Associate Professor of Chemistry

I was born and raised in Philadelphia, PA, where I went to high school and college (LaSalle University, BA in chemistry). I left to attend graduate school at the University of Illinois, Urbana-Champaign, where I got my MS and PhD in inorganic chemistry. I taught for five years at the Universidad Simon Bolivar in Caracas, Venezuela. I applied to Salem because a friend of a friend worked there and they had an opening and I wanted to return to the states to continue my teaching career. I knew very little about Salem College when I came here. I taught English in high school in Quito, Ecuador, for two years. I also taught Chemistry in Caracas, Venezuela, for five years.

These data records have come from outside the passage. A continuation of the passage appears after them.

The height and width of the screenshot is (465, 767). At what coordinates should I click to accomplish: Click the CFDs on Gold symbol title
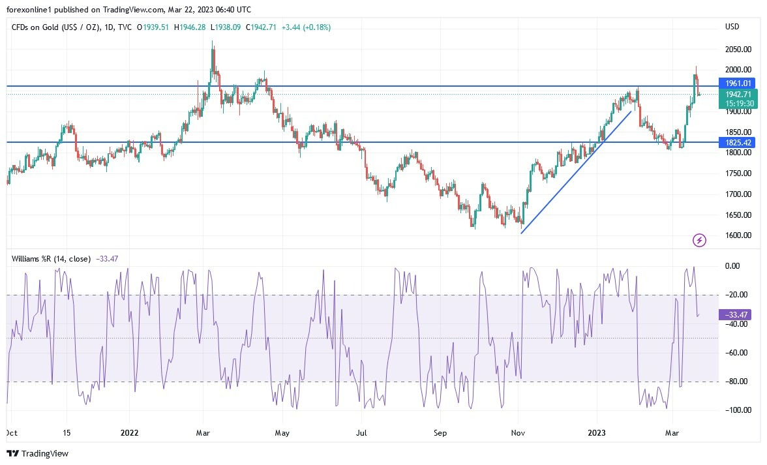coord(57,27)
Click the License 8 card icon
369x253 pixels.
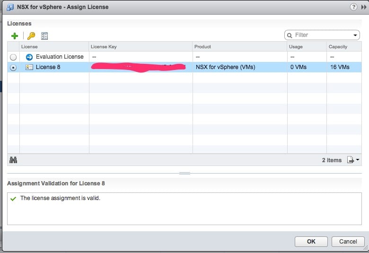tap(29, 67)
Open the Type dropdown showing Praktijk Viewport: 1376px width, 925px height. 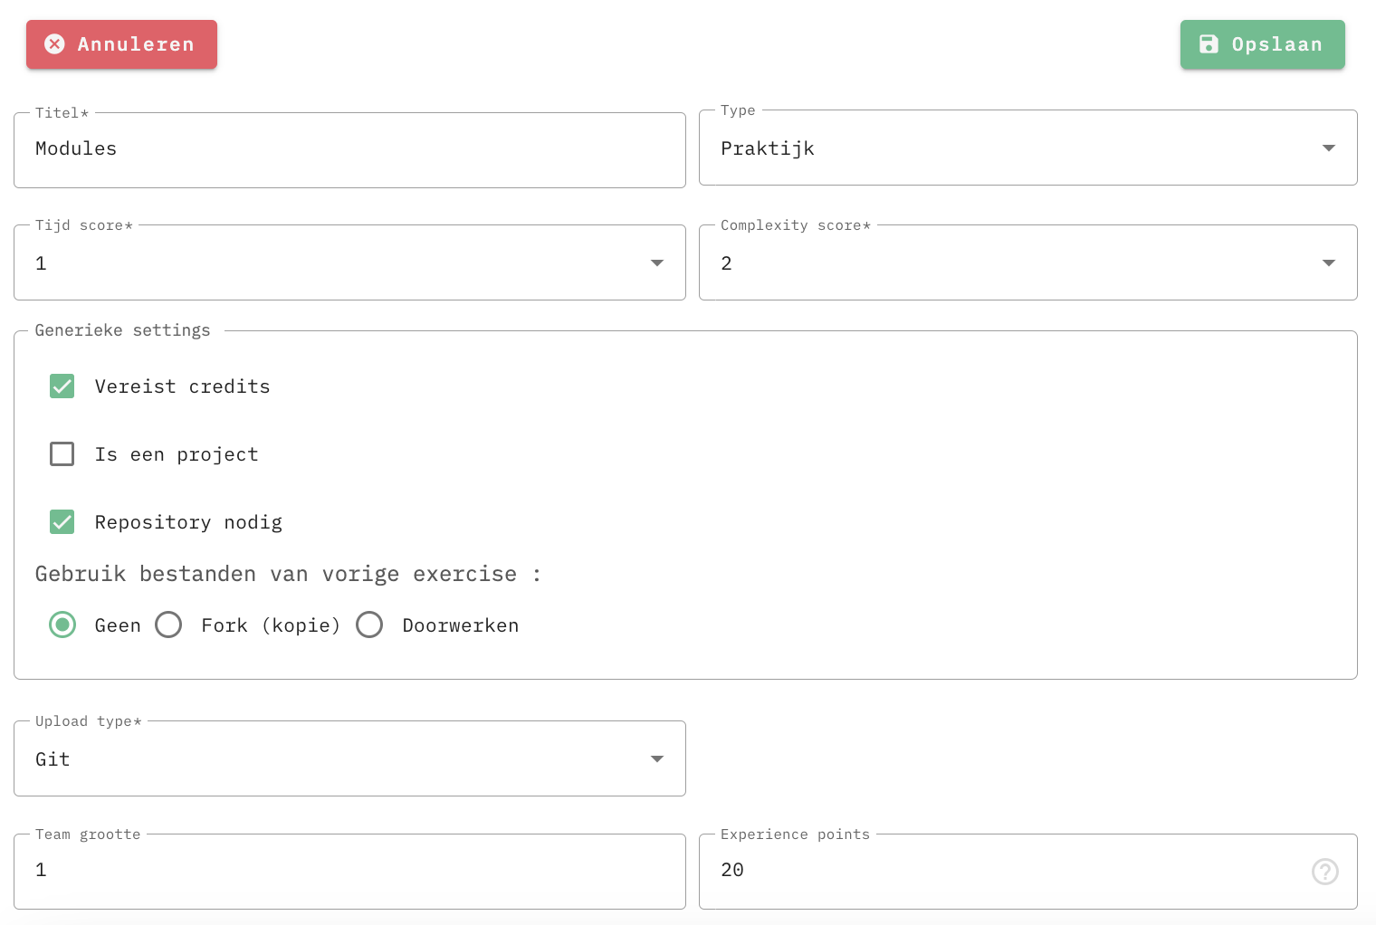tap(1027, 148)
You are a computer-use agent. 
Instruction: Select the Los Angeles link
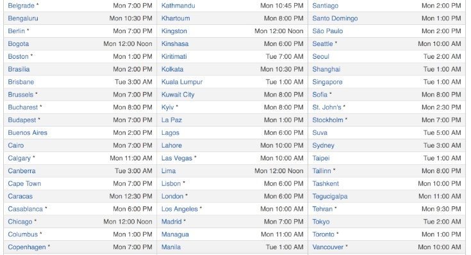coord(179,209)
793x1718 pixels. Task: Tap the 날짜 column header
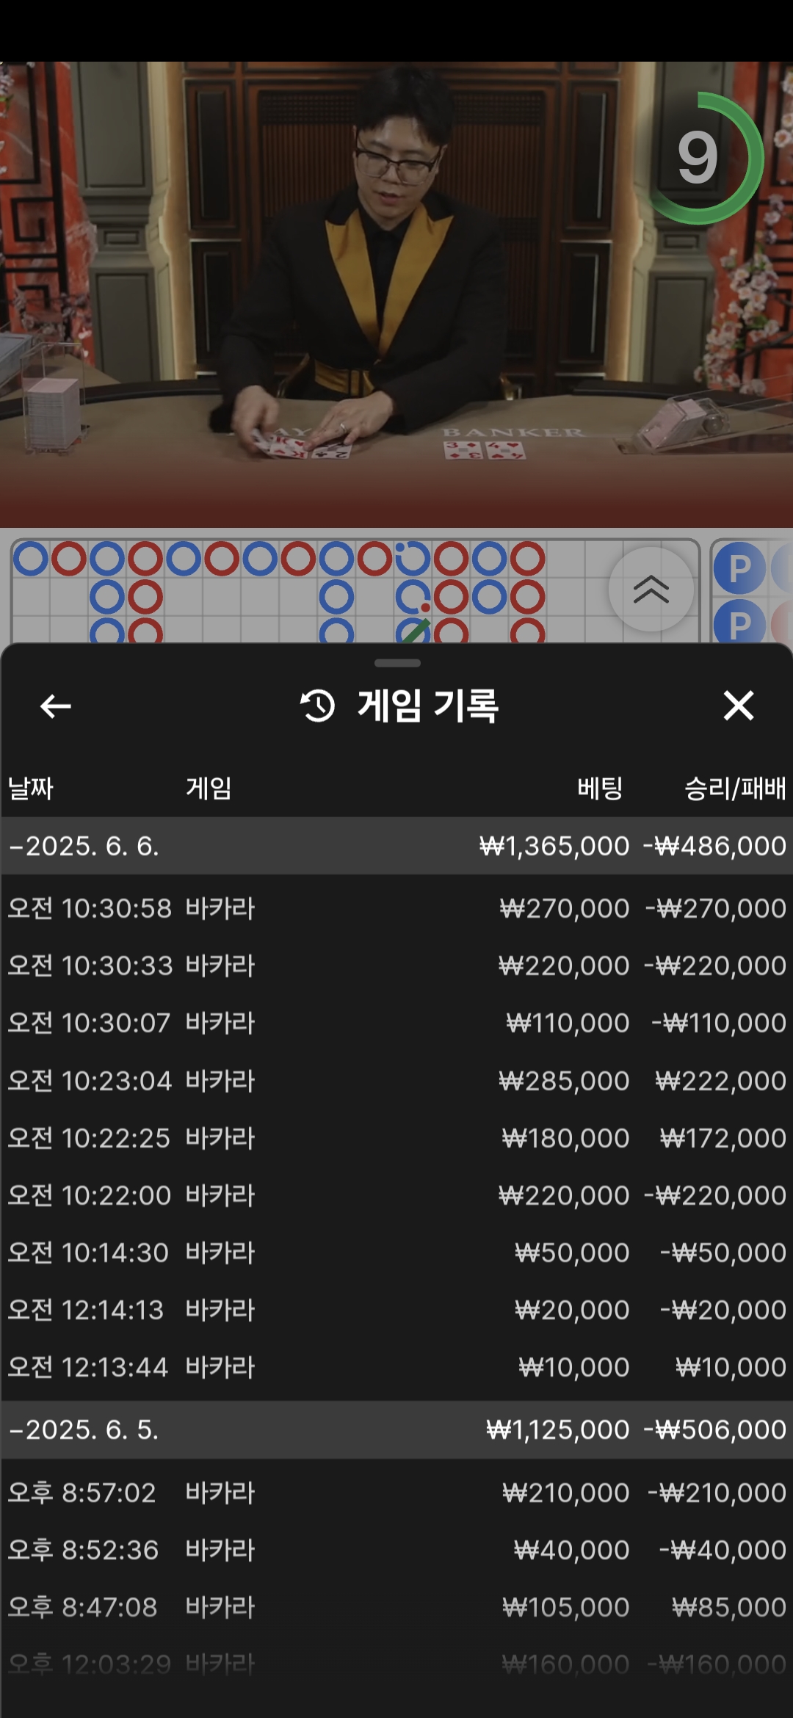[31, 789]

The strengths I see in a women’s college are first, I believe it allows young women an opportunity to better maintain a separation between their social and their academic lives. This allows them to settle into the academic aspects of college life more easily. Second, I think that the single-sex environment allows a young woman the opportunity to come to know herself as a young woman and to better appreciate her strengths and weaknesses. Third, I have seen a large number of young women enter who were tentative, unsure of themselves, and lacking in self confidence. And I have watched them leave Salem four years later as confident young women. 

My research interest is in developing teaching methods that require the active participation of the student in class. I have used the POGIL group approach in my general chemistry class for the last seven years. The advice I would give a student thinking about entering the chemistry program is that chemistry is a field that has become female-friendly in the last twenty years. More than 50 percent of students pursuing graduate work in chemistry are female. Chemists generally have little difficulty finding work in variety of careers. These careers may involve little or a great deal of contact with the public.

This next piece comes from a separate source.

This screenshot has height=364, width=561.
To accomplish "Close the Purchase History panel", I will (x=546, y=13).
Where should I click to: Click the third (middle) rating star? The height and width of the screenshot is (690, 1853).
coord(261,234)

Some of my favorite inspirational quotes are:

Silence should be so highly regarded that words that break it should leave the world a better place.” Buddhist saying

The Brahma Viharas:

May we live so as to bring peace, happiness, and enlightenment to ourselves and to others.

May we be well, happy, and peaceful. May no harm come to us. May no difficulty come to us. May no problems come to us. May we always meet with success.

May we also have the patience, courage, and understanding to meet and overcome inevitable difficulties, problems, and failures in life.

May we be free from pain, suffering, and sorrow. May we find peace and happiness. May our peace, happiness, and good fortune remain always with us.

And may we learn to accept all of life’s experiences with equanimity, giving undue importance to neither the pleasant, the unpleasant, nor the boring.

When I’m not working I enjoy walking, swimming, biking, yoga, qi gong, Feldenkrais work, deep breathing, reading, watching movies, traveling, and sanding and polishing wood pieces.